**TRECHO DO TEXTO:**
Mas a resposta do Flamengo não demorou: aos 13 minutos, Gaby fez belo cruzamento e colocou a bola na cabeça de Ana Carla, que empurrou para dentro do gol Tricolor. Com 1 a 1 no placar do jogo e a vantagem do jogo de ida, o Flamengo finalmente foi capaz de impor a soberania técnica em campo. Durante o restante do primeiro tempo, a equipe dominou o jogo e teve boas chances, com as mesmas protagonistas, aos 22 com Gaby e aos 47 com Ana Carla.
A volta do intervalo aumentou a pressão de ambos os lados, e a equipe Tricolor voltou a campo com mais intensidade, cometendo faltas mais duras. Com 11 minutos de jogo, a zaga do Flu se atrapalhou e a bola sobrou para Raiza, que deu um toque perfeito para Larissa e deixou a companheira na cara do gol de Luana. Ela foi derrubada na área e a juíza marcou a penalidade.
Quem bateu foi a própria Larissa, conhecida como “Larigol” pela torcida, e botou as meninas da Gávea a frente do placar mais uma vez. Vinte minutos depois, de novo ela, em uma jogada que parecia ser o replay da anterior: ela levou a bola até a pequena área, pelo lado direito, mas foi derrubada antes que pudesse finalizar. Dessa vez, quem cobrou foi Gaby, e com um chute no canto superior direito, ampliou a vantagem do Flamengo para 3×1.

[Entradas de dados salvas]
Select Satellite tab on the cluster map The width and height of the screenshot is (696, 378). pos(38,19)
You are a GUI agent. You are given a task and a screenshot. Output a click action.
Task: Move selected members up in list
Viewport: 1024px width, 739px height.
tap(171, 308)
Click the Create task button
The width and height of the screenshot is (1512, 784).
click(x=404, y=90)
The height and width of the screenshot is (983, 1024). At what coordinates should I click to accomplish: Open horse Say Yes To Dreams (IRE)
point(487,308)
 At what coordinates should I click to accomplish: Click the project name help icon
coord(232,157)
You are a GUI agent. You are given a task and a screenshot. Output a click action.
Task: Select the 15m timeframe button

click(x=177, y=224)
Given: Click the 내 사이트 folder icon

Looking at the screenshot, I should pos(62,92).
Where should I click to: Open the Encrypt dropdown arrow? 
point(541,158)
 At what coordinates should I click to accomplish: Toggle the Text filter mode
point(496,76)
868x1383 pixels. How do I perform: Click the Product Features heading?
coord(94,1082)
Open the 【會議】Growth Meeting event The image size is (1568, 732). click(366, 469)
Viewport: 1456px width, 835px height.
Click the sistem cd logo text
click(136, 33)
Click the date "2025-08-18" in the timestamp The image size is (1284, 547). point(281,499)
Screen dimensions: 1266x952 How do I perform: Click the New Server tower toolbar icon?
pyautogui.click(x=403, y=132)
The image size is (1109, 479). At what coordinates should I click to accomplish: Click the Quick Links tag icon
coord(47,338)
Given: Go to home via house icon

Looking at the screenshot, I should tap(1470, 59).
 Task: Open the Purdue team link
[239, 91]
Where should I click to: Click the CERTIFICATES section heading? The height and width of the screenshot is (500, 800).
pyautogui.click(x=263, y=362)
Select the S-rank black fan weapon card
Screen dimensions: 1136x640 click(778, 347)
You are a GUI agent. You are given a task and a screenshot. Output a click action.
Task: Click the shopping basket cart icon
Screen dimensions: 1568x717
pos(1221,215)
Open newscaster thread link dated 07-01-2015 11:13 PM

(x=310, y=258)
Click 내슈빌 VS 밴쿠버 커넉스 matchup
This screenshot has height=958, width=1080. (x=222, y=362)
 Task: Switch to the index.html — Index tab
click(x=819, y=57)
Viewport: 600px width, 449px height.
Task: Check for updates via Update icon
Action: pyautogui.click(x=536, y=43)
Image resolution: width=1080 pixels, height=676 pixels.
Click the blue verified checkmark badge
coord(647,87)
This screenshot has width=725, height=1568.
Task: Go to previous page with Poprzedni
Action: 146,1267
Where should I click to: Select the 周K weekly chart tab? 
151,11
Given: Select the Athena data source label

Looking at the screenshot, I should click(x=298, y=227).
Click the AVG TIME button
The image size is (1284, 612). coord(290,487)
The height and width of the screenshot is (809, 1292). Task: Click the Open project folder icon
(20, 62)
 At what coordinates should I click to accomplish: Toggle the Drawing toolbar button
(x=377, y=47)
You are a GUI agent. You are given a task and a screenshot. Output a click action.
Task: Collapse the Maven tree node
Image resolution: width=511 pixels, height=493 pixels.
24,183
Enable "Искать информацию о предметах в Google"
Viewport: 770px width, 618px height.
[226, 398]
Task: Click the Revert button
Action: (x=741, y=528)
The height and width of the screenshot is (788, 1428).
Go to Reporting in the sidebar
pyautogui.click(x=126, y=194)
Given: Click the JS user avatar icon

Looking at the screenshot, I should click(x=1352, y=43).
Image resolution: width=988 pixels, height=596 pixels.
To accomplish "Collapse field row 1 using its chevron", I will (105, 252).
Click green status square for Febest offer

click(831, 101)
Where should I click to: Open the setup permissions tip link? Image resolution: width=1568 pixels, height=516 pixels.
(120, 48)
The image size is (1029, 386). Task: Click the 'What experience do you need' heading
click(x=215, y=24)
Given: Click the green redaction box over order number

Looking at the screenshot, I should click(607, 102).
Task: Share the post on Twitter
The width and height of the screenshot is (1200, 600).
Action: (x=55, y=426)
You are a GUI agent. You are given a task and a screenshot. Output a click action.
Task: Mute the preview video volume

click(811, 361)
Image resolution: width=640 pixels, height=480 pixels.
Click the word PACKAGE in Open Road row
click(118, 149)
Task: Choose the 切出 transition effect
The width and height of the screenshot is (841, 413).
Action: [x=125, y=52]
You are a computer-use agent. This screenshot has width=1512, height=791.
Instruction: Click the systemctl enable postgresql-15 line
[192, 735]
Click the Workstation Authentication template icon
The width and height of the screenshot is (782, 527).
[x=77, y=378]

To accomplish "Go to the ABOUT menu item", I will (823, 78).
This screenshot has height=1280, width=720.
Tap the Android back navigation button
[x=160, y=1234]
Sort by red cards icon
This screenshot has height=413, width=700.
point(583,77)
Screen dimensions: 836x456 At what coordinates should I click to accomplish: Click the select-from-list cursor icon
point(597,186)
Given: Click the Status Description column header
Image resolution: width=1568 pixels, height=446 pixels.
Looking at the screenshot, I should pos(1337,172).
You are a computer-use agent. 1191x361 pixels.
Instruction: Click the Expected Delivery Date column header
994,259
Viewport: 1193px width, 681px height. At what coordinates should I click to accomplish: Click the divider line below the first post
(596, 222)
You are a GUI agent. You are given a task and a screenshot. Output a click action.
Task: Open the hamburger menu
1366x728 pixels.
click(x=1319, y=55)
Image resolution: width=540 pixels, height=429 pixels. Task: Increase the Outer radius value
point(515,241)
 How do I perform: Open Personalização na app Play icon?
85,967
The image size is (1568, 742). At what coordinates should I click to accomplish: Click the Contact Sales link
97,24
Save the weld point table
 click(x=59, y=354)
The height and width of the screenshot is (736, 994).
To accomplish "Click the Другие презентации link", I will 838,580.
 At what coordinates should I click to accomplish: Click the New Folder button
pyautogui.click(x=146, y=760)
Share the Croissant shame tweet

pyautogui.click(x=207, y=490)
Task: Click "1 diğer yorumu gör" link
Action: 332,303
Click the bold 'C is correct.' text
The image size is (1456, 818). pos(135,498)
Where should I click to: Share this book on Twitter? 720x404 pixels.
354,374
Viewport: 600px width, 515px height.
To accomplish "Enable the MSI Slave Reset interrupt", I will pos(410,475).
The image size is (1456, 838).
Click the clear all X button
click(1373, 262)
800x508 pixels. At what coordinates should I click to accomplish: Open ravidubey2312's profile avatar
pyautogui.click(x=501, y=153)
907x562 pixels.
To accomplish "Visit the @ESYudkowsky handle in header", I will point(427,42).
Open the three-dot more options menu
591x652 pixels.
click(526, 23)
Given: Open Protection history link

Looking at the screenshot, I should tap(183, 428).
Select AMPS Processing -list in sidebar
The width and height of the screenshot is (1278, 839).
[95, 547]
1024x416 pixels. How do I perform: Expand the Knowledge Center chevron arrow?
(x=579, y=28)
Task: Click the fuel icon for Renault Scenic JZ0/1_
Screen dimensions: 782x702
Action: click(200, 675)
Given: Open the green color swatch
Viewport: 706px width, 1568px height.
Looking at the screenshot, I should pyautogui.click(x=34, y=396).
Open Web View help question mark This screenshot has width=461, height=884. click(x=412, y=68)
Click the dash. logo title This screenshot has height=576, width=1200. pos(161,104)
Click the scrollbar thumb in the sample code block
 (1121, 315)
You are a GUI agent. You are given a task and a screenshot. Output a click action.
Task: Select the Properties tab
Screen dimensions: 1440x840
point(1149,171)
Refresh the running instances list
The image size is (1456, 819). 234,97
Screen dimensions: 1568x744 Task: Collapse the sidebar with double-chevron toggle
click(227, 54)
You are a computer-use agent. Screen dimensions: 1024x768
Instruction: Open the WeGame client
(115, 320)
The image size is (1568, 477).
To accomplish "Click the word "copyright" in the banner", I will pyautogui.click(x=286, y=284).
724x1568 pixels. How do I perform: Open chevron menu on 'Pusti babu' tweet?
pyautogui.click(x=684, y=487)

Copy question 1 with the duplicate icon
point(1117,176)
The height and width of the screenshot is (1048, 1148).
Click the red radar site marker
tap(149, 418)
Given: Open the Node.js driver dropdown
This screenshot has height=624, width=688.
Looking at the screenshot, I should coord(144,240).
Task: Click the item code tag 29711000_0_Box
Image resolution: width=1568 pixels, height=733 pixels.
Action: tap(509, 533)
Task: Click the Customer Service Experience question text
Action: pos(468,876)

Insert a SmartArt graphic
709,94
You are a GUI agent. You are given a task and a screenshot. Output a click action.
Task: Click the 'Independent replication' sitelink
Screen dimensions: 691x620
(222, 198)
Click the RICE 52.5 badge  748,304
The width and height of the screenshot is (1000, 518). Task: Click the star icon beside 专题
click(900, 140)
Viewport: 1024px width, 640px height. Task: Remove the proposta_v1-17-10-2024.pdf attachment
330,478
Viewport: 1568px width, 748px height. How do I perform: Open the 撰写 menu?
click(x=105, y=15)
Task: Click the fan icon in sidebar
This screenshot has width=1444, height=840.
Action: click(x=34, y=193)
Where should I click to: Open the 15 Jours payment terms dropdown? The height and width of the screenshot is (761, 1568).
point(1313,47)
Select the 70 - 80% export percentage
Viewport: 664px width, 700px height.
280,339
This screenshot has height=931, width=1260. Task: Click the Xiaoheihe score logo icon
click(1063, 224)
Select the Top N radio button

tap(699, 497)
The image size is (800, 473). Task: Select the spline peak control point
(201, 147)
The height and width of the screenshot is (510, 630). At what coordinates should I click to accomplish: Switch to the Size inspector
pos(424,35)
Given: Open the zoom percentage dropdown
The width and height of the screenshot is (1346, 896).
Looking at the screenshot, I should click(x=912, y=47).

**CONJUNTO DE TAREFAS:**
A. No relato da partida, qual apelido a torcida dá a Larissa?
B. Retorne do relato da partida o trecho que começa nas palavras "A volta do intervalo" e termina depois de "marcou a penalidade.".

**EM RESPOSTA:**
A. Larigol

B.
A volta do intervalo aumentou a pressão de ambos os lados, e a equipe Tricolor voltou a campo com mais intensidade, cometendo faltas mais duras. Com 11 minutos de jogo, a zaga do Flu se atrapalhou e a bola sobrou para Raiza, que deu um toque perfeito para Larissa e deixou a companheira na cara do gol de Luana. Ela foi derrubada na área e a juíza marcou a penalidade.